> _Work required_
Write out each line of the entries below that holds the word "with".

● ● ●

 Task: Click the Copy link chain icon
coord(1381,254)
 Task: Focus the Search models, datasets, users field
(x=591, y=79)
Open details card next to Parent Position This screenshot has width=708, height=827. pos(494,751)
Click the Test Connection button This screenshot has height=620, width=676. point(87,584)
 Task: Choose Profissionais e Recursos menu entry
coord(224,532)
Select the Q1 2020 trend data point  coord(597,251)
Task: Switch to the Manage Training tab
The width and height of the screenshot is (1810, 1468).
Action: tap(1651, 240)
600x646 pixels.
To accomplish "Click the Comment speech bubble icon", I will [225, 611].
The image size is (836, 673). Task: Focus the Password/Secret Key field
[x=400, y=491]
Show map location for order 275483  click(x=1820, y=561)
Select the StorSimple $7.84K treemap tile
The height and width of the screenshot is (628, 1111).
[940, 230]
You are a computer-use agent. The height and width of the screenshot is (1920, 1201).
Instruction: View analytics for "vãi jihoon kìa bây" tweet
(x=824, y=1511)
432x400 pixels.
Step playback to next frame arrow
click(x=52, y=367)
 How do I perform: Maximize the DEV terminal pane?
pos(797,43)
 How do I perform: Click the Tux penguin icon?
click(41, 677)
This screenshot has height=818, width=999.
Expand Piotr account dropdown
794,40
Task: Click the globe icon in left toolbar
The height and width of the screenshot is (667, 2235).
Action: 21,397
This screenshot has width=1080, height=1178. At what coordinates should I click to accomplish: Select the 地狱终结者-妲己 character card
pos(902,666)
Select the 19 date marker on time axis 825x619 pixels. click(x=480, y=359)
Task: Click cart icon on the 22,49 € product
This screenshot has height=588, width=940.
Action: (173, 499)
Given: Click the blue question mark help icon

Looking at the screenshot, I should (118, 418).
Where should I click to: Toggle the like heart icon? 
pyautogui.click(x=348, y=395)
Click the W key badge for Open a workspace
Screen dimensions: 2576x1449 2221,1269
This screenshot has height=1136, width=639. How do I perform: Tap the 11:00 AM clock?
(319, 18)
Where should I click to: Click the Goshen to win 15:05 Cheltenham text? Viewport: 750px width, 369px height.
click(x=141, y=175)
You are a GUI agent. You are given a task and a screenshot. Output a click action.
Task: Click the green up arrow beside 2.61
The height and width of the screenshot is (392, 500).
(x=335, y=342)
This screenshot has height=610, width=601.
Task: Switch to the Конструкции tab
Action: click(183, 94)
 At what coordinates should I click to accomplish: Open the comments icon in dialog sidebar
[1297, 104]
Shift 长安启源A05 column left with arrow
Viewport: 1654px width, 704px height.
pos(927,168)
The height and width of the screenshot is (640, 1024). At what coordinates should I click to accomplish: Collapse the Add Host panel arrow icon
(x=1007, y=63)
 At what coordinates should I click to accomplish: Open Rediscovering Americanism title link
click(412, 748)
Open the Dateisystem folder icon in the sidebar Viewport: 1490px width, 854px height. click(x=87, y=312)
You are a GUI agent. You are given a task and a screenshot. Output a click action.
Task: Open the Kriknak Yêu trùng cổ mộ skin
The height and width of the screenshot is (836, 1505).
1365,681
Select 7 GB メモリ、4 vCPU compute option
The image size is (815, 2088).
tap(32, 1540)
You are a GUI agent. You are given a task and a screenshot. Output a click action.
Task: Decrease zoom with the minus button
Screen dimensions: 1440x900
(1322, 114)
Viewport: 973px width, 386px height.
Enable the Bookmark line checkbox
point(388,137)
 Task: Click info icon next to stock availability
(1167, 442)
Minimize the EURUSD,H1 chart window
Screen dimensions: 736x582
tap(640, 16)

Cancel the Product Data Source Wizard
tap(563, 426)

● ● ●

> _Exercise result_
Shift 长安启源A05 column left with arrow
Task: Decrease zoom with the minus button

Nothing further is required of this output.